Figure 2.

Distribution of NGS variants in BBC. A. Distribution of variants of any type in the study cases. All variants, SNPs and coding mutations are shown per case. For similar sequencing efficiency metrics (total reads, on target reads, uniformity of reads), 5-214 variants were identified per case (mean ± SD: 23 ± 30; median: 22), up to 54 in the same gene (mean ± SD: 15 ± 7; median: 12). Asterisks: truncated Y-axis for cases with >50 variants. B. Distribution of variants per gene. Grey bars: total number of variants of any type. Coding mutations were identified in 41 out of 61 genes in the MPS panel (red bars). The total number of mutations per gene varied from 1 to 49 (median: 3 mutations per gene). In additional 10 genes, only SNPs were present (blue bars). The number of SNPs per sample ranged from 10-20. Asterisks: >100 variants for these genes.
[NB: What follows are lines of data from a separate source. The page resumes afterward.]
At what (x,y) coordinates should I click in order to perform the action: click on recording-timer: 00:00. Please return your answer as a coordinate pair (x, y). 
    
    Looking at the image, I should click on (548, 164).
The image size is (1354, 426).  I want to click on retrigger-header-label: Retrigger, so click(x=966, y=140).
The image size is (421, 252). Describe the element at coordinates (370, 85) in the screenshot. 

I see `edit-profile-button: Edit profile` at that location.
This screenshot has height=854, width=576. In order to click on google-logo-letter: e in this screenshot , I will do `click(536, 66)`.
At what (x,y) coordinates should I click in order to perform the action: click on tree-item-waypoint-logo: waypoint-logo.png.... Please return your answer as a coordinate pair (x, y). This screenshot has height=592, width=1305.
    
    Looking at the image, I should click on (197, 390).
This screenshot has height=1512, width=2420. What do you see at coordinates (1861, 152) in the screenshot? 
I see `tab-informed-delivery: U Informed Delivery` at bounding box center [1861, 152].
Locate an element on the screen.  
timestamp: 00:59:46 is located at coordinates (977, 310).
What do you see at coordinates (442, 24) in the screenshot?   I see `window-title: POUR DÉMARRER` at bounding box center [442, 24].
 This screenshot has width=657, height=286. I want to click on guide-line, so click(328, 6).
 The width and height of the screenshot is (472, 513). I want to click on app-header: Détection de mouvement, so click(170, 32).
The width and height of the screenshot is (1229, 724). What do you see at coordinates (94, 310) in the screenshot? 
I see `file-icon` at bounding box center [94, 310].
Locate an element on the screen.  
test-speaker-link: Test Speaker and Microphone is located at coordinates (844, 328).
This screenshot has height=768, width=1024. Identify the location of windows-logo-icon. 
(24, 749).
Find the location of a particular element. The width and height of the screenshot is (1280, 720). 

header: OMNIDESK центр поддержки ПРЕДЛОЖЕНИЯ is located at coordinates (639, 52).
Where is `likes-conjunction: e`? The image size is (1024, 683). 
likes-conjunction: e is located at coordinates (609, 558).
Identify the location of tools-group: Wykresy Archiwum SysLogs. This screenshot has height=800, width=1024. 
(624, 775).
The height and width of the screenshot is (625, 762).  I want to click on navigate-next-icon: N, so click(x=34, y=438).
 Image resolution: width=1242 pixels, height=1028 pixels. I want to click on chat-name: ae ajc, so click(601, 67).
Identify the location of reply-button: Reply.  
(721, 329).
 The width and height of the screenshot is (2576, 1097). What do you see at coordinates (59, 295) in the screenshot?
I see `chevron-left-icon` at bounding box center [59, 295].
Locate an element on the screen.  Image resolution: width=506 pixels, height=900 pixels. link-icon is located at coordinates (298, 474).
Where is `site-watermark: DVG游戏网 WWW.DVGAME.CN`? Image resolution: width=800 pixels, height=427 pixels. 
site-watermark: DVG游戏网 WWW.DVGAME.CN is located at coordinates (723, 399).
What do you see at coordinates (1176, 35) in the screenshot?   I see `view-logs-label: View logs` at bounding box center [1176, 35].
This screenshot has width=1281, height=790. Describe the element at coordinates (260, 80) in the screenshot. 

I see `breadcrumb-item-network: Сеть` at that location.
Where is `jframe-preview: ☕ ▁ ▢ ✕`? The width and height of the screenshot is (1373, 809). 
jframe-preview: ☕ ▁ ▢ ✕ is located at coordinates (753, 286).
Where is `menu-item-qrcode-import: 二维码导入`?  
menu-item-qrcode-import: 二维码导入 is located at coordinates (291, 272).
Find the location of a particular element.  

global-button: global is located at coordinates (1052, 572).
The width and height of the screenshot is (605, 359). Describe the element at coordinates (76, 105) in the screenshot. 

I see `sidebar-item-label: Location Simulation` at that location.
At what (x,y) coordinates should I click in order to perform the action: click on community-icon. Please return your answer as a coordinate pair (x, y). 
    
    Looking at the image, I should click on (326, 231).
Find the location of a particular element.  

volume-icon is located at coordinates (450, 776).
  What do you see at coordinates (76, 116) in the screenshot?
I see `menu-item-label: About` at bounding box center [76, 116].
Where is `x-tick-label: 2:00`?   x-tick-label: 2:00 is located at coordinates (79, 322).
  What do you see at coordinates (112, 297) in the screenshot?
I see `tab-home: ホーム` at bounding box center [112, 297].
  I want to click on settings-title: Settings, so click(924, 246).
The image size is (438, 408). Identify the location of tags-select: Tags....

C. Common and private SNPs and coding mutations. SNPs were preserved at 94% in both sides (922/983 comparable SNPs); by contrast, only 4.9% common coding mutations were observed (10/202 comparable mutations). The remaining 192 comparable mutations were present unilaterally, as shown. D. Distribution of gene coding mutations on either side; common, private A and private B mutations represented by blue, green and orange bars, respectively.